EPA Chooses Removal for the San Jacinto River Waste Pits

On October 11, 2017, the EPA issued its Record of Decision (“ROD”) selecting the remedy for the San Jacinto River Waste Pits Superfund Site in Harris County, Texas.

The proposed remedy calls for excavation and off-site disposal of source materials and contaminated soils from impoundments in and adjacent to the San Jacinto River.  The proposed remedy will involve the removal of approximately 162,000 yds. of waste material.  It will take an estimated 13,300 truck trips to transport the waste to a permitted disposal facility.

Impoundments Built in the 1960s

The San Jacinto River Waste Pits are a set of impoundments built in the 1960’s to contain liquid pulp and paper mill waste.  The impoundments are near the I-10 bridge over the San Jacinto River, and portions of some of the impoundments are now submerged.

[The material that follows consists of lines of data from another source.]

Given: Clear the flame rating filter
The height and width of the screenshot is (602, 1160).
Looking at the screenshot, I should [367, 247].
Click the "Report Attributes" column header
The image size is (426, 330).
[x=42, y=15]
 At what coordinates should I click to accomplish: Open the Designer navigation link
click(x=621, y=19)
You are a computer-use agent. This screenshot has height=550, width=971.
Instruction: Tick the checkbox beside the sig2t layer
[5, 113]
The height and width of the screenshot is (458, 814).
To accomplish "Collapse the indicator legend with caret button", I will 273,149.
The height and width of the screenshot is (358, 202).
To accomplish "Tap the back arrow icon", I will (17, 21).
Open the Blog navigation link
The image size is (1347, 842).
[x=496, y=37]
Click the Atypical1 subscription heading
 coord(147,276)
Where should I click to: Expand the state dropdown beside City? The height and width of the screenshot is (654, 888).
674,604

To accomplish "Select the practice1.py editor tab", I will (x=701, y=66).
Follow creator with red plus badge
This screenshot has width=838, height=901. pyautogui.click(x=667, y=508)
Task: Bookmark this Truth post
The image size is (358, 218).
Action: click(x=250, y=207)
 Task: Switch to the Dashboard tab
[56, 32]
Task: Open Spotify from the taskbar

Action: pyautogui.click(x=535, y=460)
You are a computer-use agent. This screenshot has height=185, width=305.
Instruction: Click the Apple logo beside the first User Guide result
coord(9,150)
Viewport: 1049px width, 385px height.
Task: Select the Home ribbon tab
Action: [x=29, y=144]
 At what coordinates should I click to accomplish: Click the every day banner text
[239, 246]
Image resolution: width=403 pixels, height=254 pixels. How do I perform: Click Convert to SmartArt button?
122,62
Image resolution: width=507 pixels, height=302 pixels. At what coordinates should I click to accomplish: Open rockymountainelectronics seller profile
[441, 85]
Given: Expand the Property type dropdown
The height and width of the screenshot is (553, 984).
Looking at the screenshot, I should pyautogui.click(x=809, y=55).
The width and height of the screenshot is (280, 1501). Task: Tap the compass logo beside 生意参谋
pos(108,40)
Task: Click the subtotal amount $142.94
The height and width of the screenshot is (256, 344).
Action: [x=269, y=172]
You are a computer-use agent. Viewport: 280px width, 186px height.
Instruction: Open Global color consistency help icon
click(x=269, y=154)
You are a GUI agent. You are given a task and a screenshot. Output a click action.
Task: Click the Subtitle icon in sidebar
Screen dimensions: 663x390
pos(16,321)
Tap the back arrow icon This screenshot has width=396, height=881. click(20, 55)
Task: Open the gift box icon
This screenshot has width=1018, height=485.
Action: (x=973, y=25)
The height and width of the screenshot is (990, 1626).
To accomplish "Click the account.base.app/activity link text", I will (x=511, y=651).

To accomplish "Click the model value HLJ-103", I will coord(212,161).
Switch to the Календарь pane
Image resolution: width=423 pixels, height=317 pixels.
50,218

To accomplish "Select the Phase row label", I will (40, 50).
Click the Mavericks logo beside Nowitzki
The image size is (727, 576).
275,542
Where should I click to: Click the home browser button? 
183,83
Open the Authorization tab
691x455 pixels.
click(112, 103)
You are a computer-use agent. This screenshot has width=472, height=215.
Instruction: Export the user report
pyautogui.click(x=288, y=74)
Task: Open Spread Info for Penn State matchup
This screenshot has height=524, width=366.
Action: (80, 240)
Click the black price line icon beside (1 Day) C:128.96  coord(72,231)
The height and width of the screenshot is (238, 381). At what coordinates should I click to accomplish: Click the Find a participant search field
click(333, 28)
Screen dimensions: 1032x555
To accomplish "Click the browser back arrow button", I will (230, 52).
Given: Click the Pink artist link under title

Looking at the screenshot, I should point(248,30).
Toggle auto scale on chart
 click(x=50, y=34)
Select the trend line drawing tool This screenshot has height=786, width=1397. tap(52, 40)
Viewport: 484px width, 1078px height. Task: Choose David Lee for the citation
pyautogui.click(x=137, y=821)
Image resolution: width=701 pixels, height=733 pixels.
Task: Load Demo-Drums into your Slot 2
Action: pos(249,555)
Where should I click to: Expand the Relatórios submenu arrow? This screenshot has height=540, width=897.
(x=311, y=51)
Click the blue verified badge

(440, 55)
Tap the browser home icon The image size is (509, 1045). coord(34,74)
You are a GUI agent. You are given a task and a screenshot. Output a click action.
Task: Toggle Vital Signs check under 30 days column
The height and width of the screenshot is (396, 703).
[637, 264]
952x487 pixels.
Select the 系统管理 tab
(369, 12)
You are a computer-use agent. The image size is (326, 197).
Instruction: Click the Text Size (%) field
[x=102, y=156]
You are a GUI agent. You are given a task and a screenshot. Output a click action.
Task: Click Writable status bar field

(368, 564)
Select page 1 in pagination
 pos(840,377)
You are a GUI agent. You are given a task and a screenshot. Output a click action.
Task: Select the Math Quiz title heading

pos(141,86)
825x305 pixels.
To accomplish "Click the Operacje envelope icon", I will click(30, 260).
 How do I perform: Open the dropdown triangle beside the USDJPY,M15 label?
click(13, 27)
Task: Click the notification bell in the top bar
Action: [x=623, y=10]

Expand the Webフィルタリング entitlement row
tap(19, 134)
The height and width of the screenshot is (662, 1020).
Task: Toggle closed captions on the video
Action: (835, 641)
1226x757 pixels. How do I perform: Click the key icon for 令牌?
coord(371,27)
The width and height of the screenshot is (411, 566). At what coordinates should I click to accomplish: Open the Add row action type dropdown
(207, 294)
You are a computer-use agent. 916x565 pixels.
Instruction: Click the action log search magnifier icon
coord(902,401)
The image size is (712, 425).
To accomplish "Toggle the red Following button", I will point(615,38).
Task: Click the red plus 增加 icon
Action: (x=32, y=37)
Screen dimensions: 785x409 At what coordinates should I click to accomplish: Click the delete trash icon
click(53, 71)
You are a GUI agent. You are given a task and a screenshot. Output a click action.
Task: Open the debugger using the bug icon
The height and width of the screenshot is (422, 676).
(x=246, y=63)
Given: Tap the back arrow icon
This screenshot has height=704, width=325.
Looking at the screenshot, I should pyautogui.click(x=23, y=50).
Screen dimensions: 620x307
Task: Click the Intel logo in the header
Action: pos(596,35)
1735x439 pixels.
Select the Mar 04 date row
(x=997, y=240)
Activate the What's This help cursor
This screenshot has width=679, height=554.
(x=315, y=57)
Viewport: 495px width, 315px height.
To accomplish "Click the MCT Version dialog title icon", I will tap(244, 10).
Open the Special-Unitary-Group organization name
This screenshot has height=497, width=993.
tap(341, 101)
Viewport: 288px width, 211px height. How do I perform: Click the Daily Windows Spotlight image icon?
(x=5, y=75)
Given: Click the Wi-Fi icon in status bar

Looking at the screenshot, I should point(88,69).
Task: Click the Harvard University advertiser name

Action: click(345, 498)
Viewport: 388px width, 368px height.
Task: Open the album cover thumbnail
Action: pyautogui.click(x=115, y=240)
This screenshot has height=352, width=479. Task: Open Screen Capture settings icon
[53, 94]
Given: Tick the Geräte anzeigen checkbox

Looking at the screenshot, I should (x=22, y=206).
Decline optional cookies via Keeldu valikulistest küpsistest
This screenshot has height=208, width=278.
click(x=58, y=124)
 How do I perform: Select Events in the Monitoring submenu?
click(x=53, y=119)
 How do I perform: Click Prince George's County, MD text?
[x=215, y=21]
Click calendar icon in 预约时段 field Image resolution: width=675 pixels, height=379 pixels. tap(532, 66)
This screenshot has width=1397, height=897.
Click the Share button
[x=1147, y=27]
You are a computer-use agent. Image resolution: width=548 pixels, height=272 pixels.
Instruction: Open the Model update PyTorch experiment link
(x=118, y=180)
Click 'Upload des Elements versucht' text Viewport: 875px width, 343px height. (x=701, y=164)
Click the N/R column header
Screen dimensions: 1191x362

Opposition to the Proposed Remedy

The ROD includes summaries and responses to numerous comments regarding the selected remedy.  Several commentators, including the companies who will have to pay to implement the remedy, vigorously opposed the EPA’s selected remedy.  These commentators generally preferred an alternative discussed in the ROD that would maintain the existing caps of the material and strengthen their long-term durability.

The negative comments accused the EPA of “hand waving to dismiss the downside of the removal approaches.”  The comments stated that the EPA’s large-scale, mass removal remedy presented risks to the public, the environment, and the workers.  For example, one comment stated “A catastrophic event during construction would cause significant, irreparable harm to the environment and the recreational and commercial fisheries.”

While the negative comments generally emphasized the risks of the EPA remedy over the in-place containment remedial alternative, the EPA’s proposed remedy will also cost from approximately $60-$80 million more than the in-place containment alternative.

Litigation is Likely

The companies that must implement the remedy, and pay for it, will probably challenge the EPA’s proposed remedy, in court. The Superfund statute gives a great deal of discretion to the EPA on remedy selection, and successful challenges to the EPA’s proposed remedies at other sites have been rare.